» What you have to do
Starting at the first line of the data, please print exactly those lines through the one that holds "1477x857 pixels.", omitting every picture.

Start of Listed records

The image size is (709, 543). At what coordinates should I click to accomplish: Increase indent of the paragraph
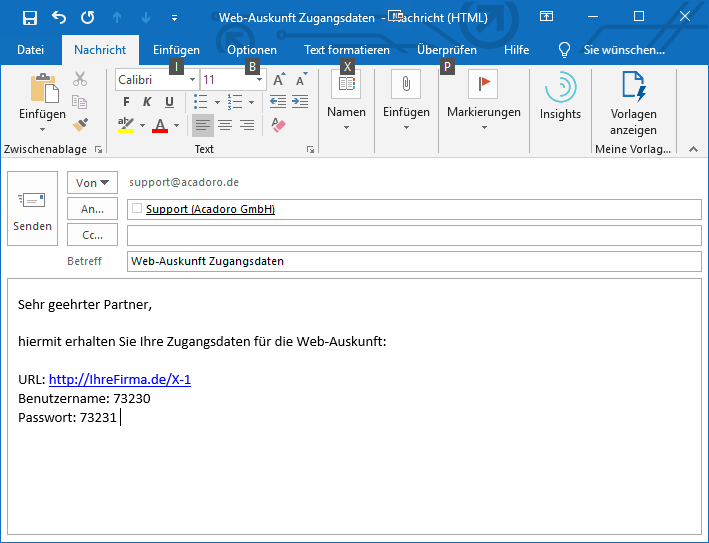300,102
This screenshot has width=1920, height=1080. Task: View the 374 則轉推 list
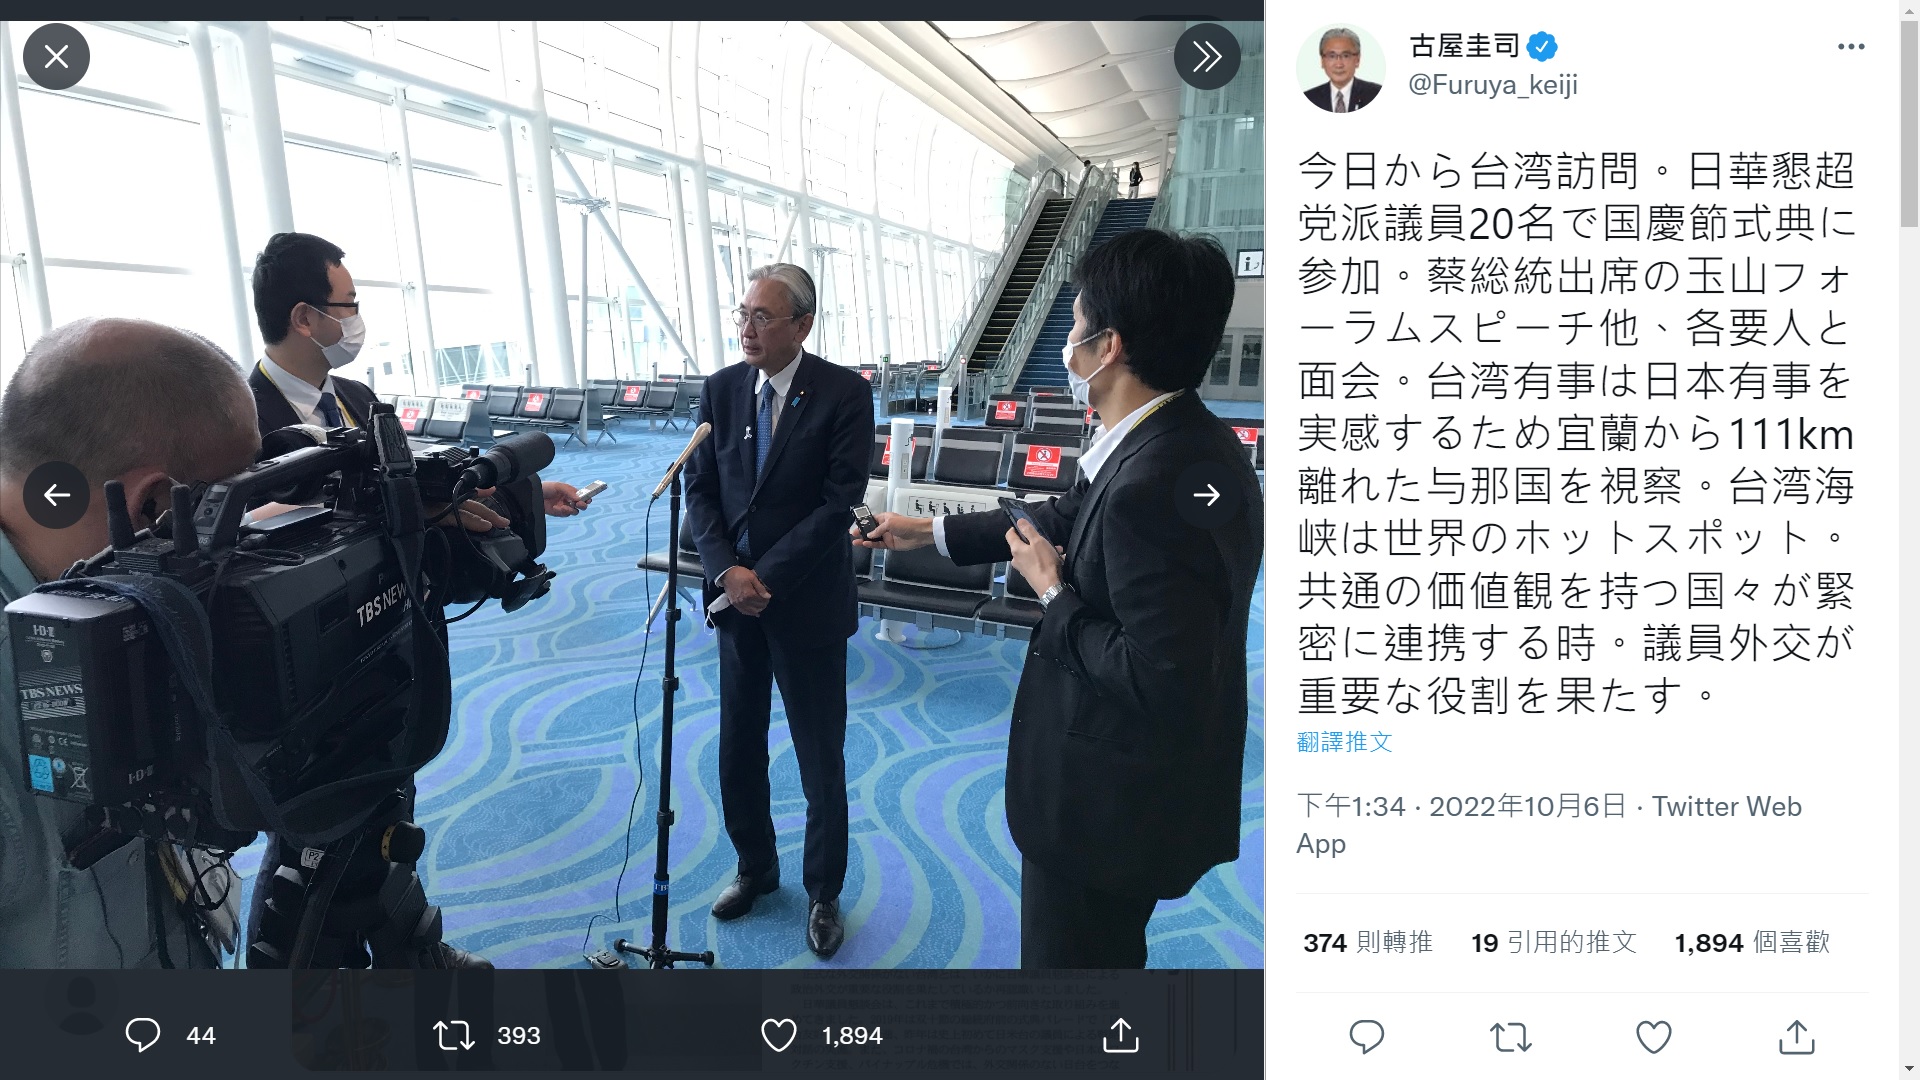tap(1368, 942)
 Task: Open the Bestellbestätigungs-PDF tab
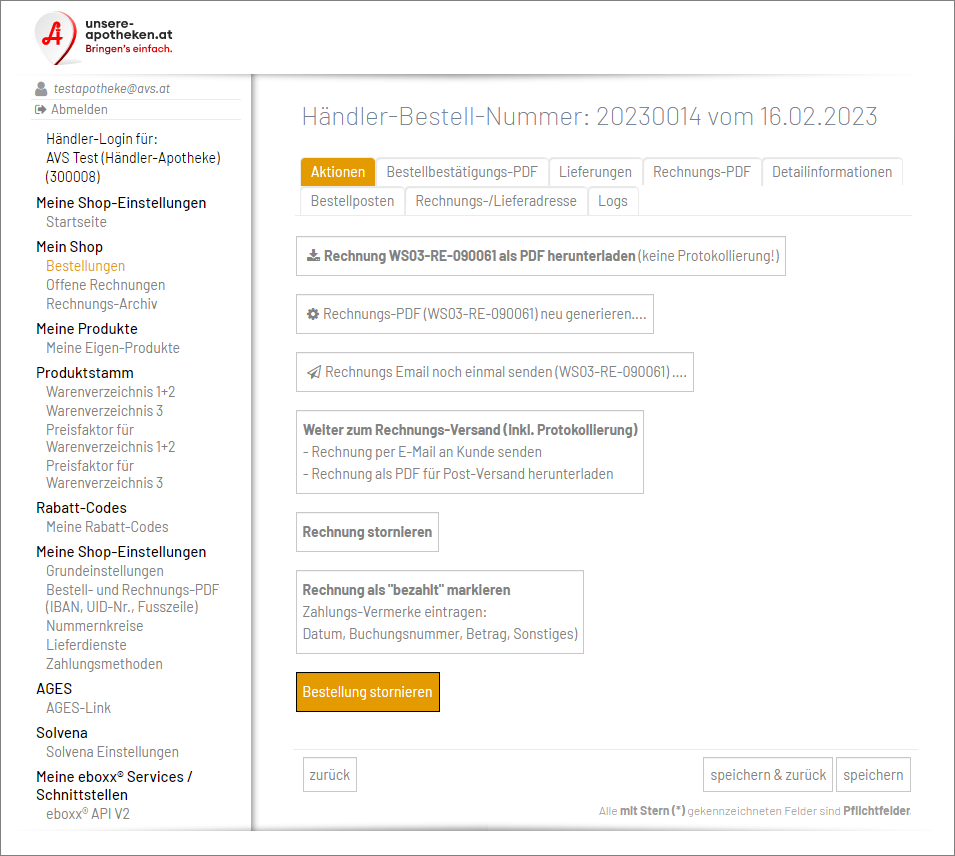tap(461, 172)
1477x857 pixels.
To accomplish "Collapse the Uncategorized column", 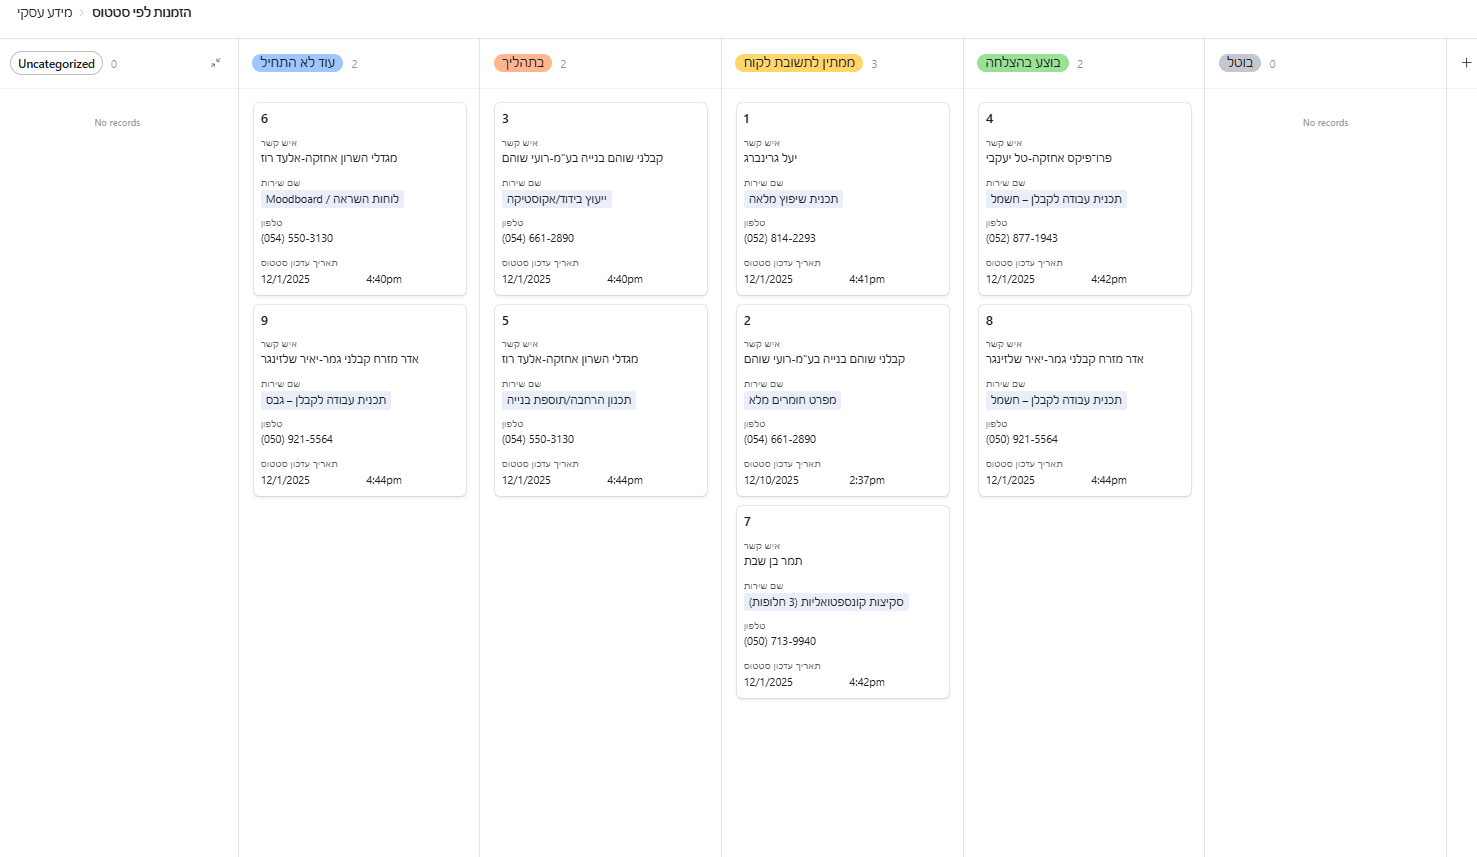I will click(x=215, y=63).
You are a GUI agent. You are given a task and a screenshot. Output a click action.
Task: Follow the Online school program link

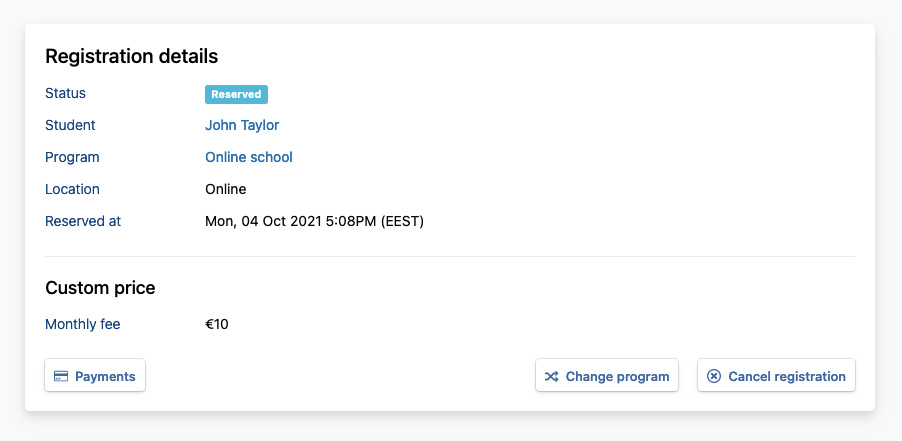tap(249, 157)
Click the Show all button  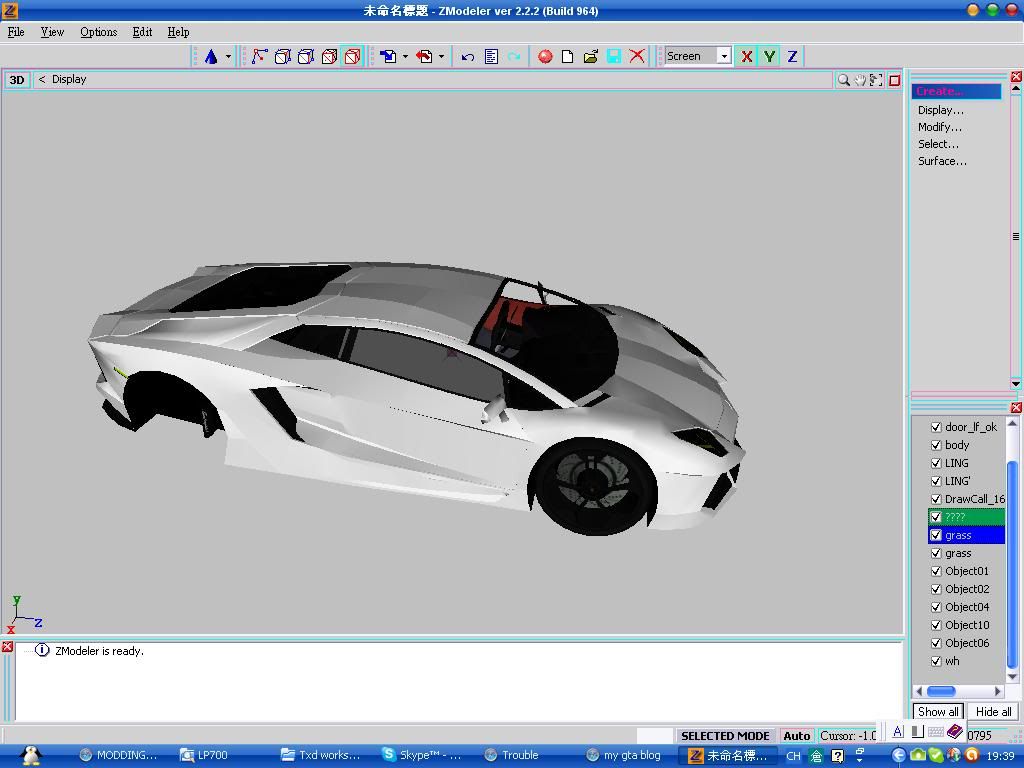pyautogui.click(x=938, y=712)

End of Listed records

» Result of the exercise
The image size is (709, 543). At what coordinates should I click to accomplish: Increase indent of the paragraph
300,102
This screenshot has width=1920, height=1080. Task: View the 374 則轉推 list
tap(1368, 942)
 Task: Open the Bestellbestätigungs-PDF tab
tap(461, 172)
1477x857 pixels.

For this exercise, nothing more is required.